A nova campanha da CNBB para 2025 — que terá como tema “Ecologia Integral” — foi alvo de hostilidades por parte desse segmento. Trata-se de uma rejeição não apenas à agenda ambientalista, mas ao próprio conceito de Igreja em diálogo com os clamores sociais e ambientais, como preconizado por Francisco.

O teólogo Leonardo Boff, um dos redatores da Laudato Si’, resume bem o embate: “Aqueles que negam a urgência ecológica negam também o mandamento do amor ao próximo, pois o próximo começa pela Terra que habitamos”.

O que esperar do Conclave?

A tensão entre continuidade e ruptura será a tônica do próximo Conclave. Embora a maioria dos cardeais tenha sido nomeada por Francisco, o perfil conservador ainda predomina entre eles. A escolha do novo papa poderá indicar se a Igreja reafirmará seu compromisso com a missão social inaugurada no Vaticano II e renovada por Francisco, ou se voltará a um modelo de “fortaleza doutrinal” isolada do mundo contemporâneo.

Em seu livro Catholicism: A Journey to the Heart of the Faith (2011), o teólogo Robert Barron adverte: “A vitalidade da Igreja depende de sua capacidade de traduzir sua verdade eterna nas linguagens e nos dramas de cada geração.”

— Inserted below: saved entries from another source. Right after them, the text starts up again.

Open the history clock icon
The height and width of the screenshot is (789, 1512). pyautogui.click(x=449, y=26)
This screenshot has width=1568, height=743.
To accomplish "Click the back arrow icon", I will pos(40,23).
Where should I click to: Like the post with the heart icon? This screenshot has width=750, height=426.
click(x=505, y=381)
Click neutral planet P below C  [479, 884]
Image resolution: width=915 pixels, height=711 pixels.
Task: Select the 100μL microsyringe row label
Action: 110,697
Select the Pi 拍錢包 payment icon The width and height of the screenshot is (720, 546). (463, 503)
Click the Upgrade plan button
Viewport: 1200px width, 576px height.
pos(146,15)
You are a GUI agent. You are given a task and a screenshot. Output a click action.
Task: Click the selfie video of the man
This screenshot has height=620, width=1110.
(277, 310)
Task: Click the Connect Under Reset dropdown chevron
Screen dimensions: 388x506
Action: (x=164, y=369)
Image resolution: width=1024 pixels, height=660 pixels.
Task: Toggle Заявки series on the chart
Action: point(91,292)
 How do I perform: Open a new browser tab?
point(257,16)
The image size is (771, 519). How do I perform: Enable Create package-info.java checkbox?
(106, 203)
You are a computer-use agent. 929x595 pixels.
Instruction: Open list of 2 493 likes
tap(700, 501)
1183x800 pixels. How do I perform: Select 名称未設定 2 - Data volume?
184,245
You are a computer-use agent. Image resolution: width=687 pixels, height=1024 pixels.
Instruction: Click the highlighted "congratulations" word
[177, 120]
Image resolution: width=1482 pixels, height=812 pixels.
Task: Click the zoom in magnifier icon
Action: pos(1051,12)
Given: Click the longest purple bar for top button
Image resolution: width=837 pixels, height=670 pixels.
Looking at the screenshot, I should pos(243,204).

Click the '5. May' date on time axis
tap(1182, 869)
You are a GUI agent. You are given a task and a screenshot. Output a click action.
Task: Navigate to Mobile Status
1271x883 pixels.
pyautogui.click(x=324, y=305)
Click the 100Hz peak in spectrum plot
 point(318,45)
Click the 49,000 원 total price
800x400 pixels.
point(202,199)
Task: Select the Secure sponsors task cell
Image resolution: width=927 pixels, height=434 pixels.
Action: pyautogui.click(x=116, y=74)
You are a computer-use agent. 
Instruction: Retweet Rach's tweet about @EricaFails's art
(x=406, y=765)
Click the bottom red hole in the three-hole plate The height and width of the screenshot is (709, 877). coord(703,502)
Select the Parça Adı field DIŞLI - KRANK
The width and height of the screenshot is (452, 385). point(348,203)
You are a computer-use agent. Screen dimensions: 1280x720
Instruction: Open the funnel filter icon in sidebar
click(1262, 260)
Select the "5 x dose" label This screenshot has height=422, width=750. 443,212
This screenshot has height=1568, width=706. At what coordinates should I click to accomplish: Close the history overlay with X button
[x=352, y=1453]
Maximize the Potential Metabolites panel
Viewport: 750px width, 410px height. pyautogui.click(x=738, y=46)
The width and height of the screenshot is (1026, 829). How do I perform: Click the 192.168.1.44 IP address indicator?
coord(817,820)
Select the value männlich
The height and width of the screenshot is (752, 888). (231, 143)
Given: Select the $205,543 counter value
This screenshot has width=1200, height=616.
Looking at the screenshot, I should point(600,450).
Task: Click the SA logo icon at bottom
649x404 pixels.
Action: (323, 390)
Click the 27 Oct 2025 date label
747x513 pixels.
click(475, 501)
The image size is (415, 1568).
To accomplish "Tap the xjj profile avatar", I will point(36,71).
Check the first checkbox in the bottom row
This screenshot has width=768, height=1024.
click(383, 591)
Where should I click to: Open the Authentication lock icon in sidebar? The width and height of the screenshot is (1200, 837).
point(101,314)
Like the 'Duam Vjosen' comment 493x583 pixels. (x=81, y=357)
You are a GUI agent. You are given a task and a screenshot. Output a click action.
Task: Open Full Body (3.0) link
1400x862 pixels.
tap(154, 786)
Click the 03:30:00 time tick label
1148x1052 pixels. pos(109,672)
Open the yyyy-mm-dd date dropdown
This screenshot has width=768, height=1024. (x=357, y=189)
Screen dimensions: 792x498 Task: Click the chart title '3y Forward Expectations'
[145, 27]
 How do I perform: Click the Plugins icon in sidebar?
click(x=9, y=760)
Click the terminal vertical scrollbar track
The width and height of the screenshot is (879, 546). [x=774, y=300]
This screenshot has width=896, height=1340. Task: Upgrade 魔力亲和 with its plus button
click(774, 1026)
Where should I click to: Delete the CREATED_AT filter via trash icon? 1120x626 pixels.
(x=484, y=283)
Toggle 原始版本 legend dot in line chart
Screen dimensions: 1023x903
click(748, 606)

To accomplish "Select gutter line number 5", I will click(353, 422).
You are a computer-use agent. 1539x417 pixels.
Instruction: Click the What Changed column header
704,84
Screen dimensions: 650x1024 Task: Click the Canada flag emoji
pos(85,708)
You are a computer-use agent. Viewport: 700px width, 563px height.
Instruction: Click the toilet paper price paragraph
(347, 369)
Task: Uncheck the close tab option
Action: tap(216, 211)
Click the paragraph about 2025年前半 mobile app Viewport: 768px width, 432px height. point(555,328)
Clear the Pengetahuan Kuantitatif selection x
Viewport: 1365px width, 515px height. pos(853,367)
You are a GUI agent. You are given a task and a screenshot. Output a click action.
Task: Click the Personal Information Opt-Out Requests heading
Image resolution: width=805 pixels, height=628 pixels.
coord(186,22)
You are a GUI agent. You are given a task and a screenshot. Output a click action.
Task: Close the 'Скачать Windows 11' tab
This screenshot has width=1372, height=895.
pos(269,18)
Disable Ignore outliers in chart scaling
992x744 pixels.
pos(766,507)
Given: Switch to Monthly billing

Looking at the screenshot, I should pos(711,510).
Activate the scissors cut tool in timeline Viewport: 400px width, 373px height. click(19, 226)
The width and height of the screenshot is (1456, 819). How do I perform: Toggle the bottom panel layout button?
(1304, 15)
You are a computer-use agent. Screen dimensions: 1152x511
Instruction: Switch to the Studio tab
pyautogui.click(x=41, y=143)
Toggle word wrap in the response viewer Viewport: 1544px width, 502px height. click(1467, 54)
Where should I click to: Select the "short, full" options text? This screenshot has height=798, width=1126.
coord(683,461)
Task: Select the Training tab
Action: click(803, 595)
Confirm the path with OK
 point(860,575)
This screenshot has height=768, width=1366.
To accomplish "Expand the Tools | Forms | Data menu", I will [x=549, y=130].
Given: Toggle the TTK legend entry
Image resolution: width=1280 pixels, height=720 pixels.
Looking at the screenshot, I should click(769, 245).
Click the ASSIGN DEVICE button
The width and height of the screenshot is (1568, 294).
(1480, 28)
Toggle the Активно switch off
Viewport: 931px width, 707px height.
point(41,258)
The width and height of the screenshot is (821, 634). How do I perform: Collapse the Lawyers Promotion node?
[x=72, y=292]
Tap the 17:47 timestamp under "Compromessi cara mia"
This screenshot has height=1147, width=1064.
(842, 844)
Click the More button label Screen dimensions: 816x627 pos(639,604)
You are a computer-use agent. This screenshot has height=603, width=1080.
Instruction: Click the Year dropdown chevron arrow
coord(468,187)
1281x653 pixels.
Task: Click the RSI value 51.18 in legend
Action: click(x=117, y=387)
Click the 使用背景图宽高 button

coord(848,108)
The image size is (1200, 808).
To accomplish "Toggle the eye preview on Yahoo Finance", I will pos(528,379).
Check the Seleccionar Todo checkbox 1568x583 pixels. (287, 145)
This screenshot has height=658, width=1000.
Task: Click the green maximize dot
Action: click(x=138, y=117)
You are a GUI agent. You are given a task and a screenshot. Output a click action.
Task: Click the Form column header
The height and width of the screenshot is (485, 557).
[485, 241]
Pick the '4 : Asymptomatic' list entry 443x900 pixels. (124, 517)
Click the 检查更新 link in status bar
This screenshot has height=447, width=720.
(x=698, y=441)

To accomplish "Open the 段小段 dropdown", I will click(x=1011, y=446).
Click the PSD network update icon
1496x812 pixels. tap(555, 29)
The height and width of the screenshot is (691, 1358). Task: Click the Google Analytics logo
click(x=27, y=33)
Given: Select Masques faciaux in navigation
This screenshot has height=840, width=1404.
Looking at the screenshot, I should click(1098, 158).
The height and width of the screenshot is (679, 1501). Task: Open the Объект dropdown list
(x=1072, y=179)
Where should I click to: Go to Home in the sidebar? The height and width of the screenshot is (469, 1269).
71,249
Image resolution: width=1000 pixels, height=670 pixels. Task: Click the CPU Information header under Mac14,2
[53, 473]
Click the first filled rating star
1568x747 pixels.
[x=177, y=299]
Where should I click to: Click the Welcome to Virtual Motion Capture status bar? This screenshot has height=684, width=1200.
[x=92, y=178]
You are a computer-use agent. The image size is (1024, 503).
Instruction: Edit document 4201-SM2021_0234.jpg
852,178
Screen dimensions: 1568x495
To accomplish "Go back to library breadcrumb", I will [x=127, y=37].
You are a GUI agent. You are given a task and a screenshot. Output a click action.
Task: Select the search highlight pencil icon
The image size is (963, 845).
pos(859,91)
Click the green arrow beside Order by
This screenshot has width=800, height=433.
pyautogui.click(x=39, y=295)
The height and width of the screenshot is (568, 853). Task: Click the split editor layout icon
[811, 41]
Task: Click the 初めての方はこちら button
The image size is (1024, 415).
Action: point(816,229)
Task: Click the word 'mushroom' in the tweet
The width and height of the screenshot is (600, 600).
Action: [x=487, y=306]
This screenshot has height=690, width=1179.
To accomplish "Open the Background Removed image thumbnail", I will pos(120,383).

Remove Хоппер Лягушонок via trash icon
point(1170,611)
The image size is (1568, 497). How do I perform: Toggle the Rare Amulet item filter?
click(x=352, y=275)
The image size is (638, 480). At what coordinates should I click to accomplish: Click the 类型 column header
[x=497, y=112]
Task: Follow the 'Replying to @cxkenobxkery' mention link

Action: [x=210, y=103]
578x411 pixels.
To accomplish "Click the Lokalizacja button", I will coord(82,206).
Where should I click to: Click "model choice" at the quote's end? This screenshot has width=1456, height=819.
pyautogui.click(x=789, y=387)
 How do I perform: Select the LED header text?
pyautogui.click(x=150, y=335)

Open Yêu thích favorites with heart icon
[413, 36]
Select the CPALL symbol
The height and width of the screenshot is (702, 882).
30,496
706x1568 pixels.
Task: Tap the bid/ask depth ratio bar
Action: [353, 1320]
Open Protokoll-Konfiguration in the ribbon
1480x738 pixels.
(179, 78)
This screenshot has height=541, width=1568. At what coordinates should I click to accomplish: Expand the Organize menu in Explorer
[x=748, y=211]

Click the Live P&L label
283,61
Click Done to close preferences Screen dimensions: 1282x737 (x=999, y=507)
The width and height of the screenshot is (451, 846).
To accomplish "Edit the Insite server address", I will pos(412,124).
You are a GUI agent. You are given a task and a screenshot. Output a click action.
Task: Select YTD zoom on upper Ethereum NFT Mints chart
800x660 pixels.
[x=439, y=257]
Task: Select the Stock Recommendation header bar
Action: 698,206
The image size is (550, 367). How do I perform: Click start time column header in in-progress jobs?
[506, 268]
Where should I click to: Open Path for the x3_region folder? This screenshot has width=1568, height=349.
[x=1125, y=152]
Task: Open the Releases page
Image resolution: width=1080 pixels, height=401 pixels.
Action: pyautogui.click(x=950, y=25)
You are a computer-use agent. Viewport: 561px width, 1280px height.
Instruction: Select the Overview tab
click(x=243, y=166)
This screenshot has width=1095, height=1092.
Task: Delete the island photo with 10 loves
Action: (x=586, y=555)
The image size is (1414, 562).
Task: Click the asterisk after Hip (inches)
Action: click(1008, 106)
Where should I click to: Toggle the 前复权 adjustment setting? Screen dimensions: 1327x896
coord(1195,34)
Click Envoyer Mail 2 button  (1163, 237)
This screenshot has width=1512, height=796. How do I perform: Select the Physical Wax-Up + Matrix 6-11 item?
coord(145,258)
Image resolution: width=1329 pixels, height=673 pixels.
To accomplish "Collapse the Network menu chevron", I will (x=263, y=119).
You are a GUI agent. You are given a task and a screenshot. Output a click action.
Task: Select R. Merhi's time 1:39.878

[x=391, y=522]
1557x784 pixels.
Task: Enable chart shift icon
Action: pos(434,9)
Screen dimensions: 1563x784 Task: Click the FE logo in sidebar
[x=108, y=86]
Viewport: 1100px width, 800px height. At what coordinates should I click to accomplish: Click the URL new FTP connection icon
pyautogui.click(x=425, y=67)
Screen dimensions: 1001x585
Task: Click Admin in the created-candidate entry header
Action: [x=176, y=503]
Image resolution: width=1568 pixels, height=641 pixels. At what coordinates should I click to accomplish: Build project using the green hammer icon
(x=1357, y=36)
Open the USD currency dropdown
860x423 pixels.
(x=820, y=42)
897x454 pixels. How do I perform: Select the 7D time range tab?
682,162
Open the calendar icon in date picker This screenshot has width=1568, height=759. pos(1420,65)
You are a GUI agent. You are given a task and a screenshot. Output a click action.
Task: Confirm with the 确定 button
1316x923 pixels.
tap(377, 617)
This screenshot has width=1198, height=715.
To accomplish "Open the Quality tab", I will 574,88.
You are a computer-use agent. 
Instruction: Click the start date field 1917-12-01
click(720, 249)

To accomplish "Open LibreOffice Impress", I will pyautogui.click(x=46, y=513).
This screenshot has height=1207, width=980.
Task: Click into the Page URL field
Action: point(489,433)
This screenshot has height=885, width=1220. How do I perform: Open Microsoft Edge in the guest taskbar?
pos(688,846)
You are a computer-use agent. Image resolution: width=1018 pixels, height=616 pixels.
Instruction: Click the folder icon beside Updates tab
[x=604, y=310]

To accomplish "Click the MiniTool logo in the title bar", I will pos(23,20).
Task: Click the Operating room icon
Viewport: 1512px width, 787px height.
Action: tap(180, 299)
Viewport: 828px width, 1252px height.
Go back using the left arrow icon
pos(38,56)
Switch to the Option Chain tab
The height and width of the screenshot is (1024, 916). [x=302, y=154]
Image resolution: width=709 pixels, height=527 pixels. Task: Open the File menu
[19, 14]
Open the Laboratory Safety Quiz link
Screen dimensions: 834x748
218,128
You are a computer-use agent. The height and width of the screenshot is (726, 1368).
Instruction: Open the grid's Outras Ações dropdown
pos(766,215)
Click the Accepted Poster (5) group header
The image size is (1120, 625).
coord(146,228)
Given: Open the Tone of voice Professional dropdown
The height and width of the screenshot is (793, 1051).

A eleição de maio, portanto, é mais do que a sucessão de um líder espiritual: é a encruzilhada entre dois futuros possíveis para uma das instituições mais antigas e influentes da história humana. O que está em jogo é o próprio rosto que o catolicismo apresentará ao mundo no século XXI — e, talvez, se ainda poderá ser fermento na massa humana ou se se tornará apenas mais uma fortaleza contra o fluxo da história.

Enquanto o mundo aguarda a fumaça branca, as nuvens de disputa e memória pairam densas sobre Roma.